Saved data entries:
· · · · ·

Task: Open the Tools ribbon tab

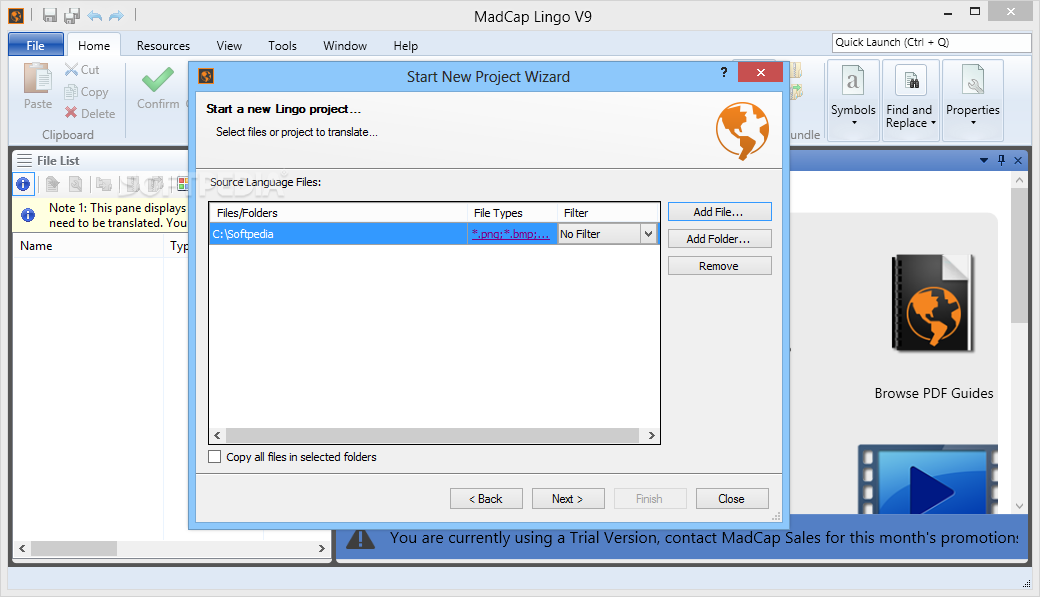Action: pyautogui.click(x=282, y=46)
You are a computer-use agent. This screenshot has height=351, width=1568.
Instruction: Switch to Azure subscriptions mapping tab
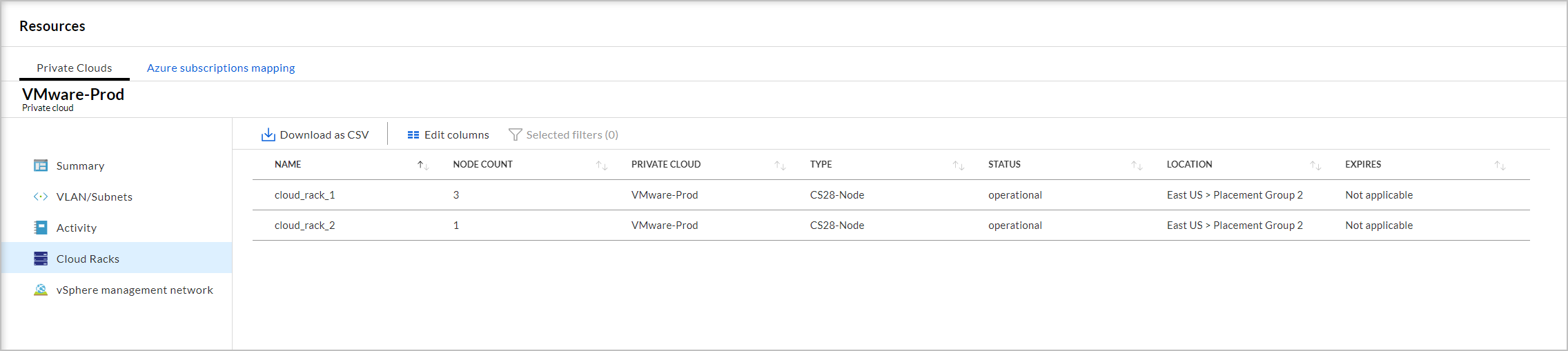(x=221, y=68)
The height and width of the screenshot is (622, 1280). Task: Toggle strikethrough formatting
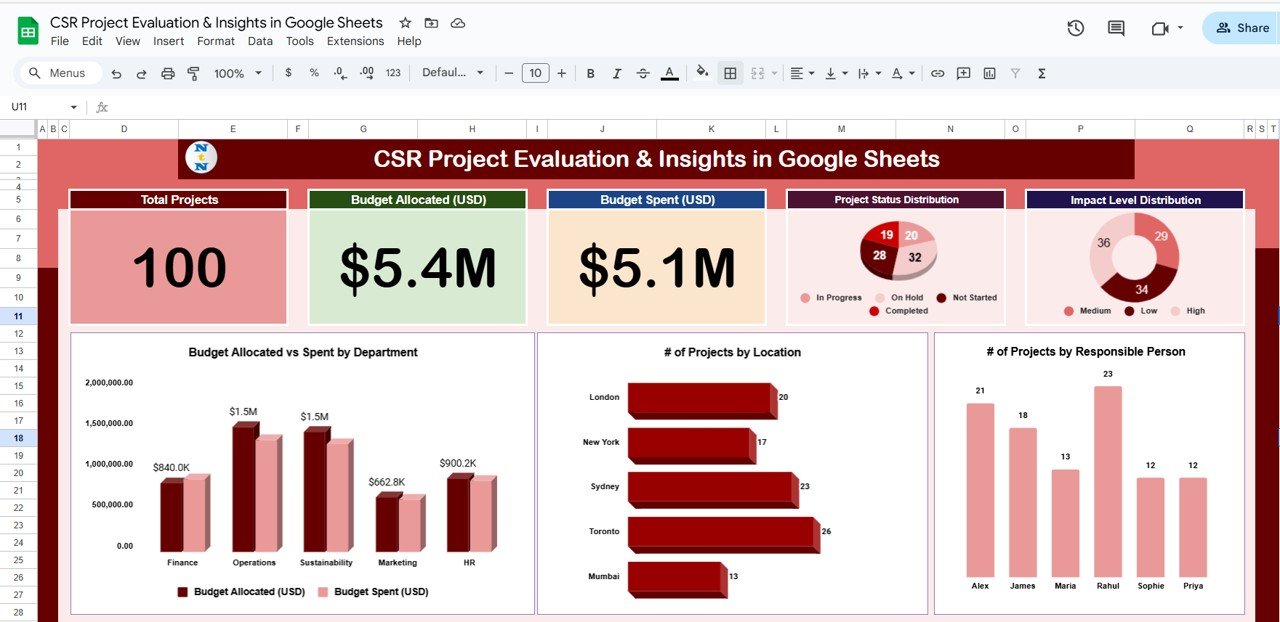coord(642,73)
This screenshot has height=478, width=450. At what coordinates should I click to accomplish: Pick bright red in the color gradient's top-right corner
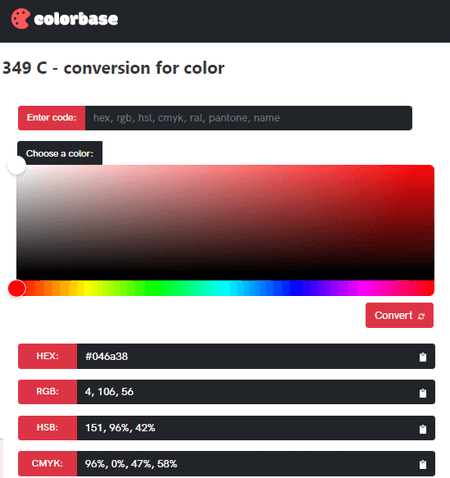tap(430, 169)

· · · · ·

Task goal:
Please copy only the lines from the one that contains "This screenshot has height=478, width=450." through the last line of the records, exactly, and keep every picture out of the copy.

Reply to the task:
This screenshot has height=478, width=450. At what coordinates should I click to accomplish: Pick bright red in the color gradient's top-right corner
tap(430, 169)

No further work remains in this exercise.